Lisa Ashford, chief executive of Ethex, says younger founders, in particular, are interested in doing business differently. “They want to access capital that can support them in their mission and many of them are shunning the traditional models of raising finance in favour of models where everyone benefits,” Ashford says.
Ethex works with organisations that have a social mission. The platform gives them access to 15,000 investors and several investment structures including ISAs, charity bonds and equity. Ashford says: “Venture capital funding can often be about financial performance and short term returns and exit strategies, sometimes to the detriment of the other impact aspirations of an organisation. That’s not what our investors are about.”

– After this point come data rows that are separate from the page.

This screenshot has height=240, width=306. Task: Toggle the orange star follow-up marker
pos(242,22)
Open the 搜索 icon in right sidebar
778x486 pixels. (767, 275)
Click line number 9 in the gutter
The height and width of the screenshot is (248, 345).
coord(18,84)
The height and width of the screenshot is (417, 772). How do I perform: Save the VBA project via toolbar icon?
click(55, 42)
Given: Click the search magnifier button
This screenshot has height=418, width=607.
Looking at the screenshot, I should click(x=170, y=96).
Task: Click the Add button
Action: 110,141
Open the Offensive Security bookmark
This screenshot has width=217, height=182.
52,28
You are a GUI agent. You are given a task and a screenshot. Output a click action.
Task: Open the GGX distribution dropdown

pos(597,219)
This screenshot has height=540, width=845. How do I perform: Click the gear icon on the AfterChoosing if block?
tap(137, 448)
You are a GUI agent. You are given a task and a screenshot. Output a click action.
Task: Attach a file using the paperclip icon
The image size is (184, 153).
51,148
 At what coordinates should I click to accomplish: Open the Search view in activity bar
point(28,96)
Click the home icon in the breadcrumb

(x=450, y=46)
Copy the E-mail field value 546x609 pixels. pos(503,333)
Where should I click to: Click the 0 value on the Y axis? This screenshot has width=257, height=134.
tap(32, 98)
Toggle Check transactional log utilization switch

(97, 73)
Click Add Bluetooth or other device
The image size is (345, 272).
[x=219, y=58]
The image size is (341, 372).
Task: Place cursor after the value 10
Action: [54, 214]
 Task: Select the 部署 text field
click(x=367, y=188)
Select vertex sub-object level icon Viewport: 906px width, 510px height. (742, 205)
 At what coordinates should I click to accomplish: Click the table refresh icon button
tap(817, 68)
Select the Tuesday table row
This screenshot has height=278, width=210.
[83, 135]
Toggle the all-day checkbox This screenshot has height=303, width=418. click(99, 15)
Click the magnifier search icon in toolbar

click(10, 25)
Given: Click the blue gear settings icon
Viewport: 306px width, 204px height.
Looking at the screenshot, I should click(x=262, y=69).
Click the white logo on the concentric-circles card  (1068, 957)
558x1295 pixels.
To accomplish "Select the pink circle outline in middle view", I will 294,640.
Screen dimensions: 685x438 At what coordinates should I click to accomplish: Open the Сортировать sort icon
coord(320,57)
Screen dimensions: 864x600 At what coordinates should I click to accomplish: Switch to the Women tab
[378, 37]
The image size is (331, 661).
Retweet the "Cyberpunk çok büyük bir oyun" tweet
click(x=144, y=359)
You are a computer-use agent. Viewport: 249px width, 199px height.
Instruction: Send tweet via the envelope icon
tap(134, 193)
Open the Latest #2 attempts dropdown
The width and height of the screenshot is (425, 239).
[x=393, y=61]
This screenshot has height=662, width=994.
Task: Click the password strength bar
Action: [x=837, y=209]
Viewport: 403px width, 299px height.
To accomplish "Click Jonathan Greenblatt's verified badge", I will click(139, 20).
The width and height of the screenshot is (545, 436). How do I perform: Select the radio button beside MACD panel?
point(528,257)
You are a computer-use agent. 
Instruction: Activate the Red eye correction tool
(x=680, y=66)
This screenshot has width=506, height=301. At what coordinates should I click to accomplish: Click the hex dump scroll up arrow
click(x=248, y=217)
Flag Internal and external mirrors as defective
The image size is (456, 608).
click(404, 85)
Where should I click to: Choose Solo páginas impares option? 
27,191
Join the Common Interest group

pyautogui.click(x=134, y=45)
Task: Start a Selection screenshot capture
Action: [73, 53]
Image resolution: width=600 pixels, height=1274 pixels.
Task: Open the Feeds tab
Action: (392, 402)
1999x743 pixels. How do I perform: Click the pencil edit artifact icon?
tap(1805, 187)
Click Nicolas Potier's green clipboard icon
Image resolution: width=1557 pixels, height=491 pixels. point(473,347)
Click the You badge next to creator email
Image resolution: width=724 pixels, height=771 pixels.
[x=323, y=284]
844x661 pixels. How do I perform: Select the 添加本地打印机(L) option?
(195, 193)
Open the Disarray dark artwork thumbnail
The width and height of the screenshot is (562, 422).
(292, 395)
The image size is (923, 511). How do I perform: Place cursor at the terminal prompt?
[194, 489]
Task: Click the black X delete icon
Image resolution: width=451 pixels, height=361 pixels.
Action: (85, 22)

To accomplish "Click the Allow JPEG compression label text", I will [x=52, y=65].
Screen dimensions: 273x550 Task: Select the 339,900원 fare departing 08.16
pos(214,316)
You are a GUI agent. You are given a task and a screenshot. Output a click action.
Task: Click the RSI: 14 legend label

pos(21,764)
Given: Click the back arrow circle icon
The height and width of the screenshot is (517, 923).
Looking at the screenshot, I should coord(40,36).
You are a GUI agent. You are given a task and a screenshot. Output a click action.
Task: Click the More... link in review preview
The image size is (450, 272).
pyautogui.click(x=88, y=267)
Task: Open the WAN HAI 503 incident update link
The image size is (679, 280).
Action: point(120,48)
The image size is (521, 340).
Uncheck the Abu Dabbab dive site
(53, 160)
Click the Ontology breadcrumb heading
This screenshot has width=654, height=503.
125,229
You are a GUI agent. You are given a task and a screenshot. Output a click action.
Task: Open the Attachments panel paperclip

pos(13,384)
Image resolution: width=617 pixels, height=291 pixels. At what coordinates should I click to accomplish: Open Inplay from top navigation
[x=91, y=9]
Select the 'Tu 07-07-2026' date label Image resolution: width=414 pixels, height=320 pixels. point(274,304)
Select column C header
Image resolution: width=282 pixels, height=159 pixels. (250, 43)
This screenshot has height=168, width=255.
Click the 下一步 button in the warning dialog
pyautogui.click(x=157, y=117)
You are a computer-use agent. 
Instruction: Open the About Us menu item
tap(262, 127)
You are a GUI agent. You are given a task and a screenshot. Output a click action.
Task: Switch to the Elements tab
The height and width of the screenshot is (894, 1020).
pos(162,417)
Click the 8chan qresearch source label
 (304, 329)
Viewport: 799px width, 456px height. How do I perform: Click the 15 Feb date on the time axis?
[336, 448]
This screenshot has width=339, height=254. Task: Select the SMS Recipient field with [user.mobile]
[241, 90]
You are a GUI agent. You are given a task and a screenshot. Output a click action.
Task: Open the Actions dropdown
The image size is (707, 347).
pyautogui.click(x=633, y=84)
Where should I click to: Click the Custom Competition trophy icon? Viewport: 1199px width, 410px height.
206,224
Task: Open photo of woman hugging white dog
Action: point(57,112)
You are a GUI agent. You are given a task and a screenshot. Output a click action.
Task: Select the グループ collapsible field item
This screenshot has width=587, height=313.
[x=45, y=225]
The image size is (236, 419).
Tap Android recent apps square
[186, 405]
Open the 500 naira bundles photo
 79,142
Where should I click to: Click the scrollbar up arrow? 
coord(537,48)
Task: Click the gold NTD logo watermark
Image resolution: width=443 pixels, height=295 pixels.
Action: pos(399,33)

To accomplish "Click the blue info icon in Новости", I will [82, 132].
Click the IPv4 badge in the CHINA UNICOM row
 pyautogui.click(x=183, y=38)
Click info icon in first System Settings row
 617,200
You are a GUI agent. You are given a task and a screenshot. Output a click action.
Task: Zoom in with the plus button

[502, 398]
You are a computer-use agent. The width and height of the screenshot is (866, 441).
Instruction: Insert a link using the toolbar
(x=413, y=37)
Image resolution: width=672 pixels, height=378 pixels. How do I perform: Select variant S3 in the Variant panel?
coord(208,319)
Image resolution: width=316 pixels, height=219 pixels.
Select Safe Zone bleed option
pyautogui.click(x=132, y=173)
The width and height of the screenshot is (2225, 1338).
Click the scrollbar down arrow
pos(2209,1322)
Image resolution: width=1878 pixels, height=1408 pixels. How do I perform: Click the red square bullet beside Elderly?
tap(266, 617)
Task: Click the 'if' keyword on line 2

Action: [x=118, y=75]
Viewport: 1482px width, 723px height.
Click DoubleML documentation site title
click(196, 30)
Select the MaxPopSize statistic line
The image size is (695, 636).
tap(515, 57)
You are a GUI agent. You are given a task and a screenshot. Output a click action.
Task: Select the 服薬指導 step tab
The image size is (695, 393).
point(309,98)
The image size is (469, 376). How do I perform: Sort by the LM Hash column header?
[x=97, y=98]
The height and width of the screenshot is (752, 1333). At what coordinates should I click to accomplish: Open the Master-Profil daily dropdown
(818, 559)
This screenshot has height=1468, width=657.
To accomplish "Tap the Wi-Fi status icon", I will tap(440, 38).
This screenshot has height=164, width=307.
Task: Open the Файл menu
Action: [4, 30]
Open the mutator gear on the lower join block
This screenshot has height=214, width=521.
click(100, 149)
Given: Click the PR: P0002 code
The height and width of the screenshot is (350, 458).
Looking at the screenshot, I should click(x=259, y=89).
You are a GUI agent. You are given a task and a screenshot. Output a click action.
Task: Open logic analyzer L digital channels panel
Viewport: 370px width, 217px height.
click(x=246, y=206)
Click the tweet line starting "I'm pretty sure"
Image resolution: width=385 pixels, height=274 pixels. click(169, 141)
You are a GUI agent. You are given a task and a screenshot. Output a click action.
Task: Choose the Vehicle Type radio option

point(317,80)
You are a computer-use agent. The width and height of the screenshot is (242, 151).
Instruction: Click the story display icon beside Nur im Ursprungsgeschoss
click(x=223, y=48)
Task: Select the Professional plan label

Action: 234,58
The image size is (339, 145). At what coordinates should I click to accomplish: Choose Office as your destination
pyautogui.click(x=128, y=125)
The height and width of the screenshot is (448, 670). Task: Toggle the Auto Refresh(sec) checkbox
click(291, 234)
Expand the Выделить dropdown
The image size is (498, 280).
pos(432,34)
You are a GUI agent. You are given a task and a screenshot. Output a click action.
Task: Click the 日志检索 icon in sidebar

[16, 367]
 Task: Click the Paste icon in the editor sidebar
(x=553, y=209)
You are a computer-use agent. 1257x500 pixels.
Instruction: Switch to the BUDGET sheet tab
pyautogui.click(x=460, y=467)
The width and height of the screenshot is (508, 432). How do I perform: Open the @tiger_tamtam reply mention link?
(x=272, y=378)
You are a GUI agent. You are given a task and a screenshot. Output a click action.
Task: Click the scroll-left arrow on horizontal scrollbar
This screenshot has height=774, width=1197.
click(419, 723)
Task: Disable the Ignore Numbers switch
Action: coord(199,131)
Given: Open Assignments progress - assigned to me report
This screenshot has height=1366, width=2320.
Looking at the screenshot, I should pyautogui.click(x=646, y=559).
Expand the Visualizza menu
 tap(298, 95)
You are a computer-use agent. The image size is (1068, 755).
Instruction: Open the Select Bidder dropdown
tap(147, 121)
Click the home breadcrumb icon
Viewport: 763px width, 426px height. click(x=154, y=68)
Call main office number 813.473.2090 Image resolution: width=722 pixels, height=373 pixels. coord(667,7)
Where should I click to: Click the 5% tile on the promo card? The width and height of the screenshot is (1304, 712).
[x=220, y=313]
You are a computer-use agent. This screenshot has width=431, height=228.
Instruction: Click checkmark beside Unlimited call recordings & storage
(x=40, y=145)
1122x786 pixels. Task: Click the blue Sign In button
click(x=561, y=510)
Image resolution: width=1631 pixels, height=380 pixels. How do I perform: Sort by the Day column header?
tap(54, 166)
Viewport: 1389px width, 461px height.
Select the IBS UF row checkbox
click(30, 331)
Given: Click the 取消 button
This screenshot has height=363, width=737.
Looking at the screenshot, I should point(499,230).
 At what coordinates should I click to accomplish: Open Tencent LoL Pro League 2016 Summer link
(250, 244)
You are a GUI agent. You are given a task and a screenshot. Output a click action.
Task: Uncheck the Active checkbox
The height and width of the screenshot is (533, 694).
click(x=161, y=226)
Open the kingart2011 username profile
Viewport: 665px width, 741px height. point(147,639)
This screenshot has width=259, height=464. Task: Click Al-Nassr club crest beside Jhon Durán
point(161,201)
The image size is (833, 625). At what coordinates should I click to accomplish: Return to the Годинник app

In the US, Indie.vc is offering startups a route to profitability without venture capital funding. The platform gives entrepreneurs access to revenue-based loans with the option to start buying back shares out of a percentage of their monthly sales after one to three years. Bryce Roberts said that when he founded Indie.vc three years ago, it received two or three applications a week, mostly from venture capital rejects. Now it can get as many as 10 applications a week from companies that have decided not to go down the venture capital route.
“We think there is going to be a tsunami of entrepreneurs who have experienced the one-size-fits-all venture model and want to cherry-pick the pieces of it that work for them,” Roberts said in an interview with The New York Times.
Forty per cent of millennial consumers polled by Deloitte in 2018 said the goal of business should be to “improve society”. Singh-Watson believes that it’s going to take businesses embracing alternatives to put a stop to the overconsumption associated with capitalism.
“Capitalism is destroying our world,” he says. “It’s 25 years since I did my first conference on corporate social responsibility and I don’t think much has happened since. We need something different and we need it fast.”